Eu, não! Sou intuitiva, pragmática e ajo impulsivamente. Pessoas há que desconfiam que eu subjugue meu amigo. De fato é assim mesmo, sou mandona e exigente e penso que todos têm que me obedecer. Faço prevalecer os meus interesses em função do meu egoísmo, exibindo a postura de que a esperteza vale mais do que o conhecimento. Todavia, quando me vejo em apuros é a esse companheiro de traquinagens que recorro para me livrar dos meus problemas, com os seus ensinamentos.

Considerada a mais transgressora das pessoas das quais você já ouviu falar, quando apronto alguma arte, logo sou repreendida. Se fico zangada, choro, rogo pragas ou corro para o colo da minha mãe em busca de um afago, e ela me consola, dando-me de presente qualquer objeto de que eu goste muito.

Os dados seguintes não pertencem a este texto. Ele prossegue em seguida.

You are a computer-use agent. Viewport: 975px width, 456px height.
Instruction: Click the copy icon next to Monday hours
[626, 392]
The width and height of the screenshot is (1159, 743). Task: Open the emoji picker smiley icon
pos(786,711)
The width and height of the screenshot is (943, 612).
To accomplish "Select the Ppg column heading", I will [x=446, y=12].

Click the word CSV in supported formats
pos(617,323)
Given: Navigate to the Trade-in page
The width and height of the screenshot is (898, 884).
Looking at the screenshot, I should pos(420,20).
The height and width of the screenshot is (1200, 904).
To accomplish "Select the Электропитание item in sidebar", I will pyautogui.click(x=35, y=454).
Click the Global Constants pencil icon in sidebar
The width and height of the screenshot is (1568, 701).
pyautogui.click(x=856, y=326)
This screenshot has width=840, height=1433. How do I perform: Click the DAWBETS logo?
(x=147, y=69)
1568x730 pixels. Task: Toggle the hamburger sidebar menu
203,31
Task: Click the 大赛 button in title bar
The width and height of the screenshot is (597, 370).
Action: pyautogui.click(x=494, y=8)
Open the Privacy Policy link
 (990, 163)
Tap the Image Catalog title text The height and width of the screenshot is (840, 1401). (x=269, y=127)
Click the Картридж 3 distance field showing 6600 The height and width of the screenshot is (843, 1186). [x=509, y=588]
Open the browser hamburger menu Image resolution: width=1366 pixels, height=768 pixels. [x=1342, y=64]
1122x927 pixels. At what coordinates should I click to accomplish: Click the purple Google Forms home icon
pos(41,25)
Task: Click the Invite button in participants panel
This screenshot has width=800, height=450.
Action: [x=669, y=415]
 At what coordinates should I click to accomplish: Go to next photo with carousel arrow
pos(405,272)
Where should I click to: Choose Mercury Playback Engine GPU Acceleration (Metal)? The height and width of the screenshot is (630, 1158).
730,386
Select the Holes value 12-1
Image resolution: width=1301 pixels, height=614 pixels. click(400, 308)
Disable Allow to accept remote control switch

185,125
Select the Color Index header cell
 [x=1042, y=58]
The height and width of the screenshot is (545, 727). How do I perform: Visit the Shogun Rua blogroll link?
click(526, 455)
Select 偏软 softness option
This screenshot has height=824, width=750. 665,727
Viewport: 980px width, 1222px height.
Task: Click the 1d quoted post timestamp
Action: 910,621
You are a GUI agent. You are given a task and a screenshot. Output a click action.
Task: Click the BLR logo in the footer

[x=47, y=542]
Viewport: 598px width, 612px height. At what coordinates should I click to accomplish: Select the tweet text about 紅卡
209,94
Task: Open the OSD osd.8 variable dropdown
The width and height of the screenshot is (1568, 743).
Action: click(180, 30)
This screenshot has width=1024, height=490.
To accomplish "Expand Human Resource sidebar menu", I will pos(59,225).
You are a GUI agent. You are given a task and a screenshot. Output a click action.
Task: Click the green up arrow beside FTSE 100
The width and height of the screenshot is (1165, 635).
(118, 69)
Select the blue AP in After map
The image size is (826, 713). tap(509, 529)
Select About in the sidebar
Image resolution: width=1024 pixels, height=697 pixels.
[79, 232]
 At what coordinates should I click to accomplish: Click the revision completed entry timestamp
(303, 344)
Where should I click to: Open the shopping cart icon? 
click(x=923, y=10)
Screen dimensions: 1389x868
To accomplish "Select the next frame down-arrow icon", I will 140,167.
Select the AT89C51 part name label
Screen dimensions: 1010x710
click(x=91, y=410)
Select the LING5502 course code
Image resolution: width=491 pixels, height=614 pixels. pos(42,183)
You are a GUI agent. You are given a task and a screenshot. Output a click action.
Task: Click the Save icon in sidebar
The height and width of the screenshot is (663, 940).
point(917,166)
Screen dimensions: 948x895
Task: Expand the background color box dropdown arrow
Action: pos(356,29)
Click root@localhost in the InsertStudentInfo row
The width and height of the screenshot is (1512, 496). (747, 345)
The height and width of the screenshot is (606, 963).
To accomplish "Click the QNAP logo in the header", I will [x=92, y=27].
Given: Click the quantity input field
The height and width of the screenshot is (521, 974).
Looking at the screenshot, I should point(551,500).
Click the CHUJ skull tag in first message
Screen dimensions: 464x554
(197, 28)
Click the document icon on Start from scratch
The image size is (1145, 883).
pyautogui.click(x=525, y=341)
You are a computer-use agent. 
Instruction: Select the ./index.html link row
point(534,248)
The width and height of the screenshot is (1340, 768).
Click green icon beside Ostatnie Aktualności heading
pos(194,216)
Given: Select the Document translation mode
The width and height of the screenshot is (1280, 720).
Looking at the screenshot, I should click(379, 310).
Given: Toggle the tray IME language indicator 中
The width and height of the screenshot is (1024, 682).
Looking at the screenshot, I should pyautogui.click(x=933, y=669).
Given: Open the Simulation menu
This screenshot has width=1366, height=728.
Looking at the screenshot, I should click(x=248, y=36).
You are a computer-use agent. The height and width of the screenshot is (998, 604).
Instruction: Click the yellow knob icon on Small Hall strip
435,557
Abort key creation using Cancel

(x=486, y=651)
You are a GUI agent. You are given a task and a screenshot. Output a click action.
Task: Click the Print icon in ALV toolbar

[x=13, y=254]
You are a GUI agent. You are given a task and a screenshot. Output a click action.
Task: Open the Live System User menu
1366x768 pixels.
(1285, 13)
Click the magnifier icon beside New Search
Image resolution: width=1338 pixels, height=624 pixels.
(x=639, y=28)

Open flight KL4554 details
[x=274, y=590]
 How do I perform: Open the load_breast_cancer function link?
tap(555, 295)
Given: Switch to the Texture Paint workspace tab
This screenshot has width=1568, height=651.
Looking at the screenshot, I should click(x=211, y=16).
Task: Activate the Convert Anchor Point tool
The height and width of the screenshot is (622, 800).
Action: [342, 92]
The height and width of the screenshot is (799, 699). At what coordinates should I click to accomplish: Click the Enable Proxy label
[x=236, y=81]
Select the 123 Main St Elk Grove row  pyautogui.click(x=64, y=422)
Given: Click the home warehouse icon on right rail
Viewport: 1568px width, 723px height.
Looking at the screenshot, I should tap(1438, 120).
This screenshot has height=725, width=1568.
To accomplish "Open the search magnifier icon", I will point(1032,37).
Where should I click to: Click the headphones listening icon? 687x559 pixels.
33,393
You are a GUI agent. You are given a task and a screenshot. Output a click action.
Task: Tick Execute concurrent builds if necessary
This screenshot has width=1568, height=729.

Completei 102 anos de idade no final do mês de dezembro último e meu nome está gravado na memória de várias gerações de leitores brasileiros e estrangeiros. Alguns teóricos consideram-me uma das personagens de ficção mais conhecida da história da nossa literatura, competindo com a Capitu. Mas, a bem da verdade, nunca houve uma boneca assim como eu: EMÍLIA, a Marquesa de Rabicó, para quem nada é proibido, dentro de determinados parâmetros impostos pelo meu criador, o fantástico Monteiro Lobato.

Áurea Laguna
Especialista em Monteiro Lobato
Conto inserido no livreto 'Homenagem para Monteiro Lobato'.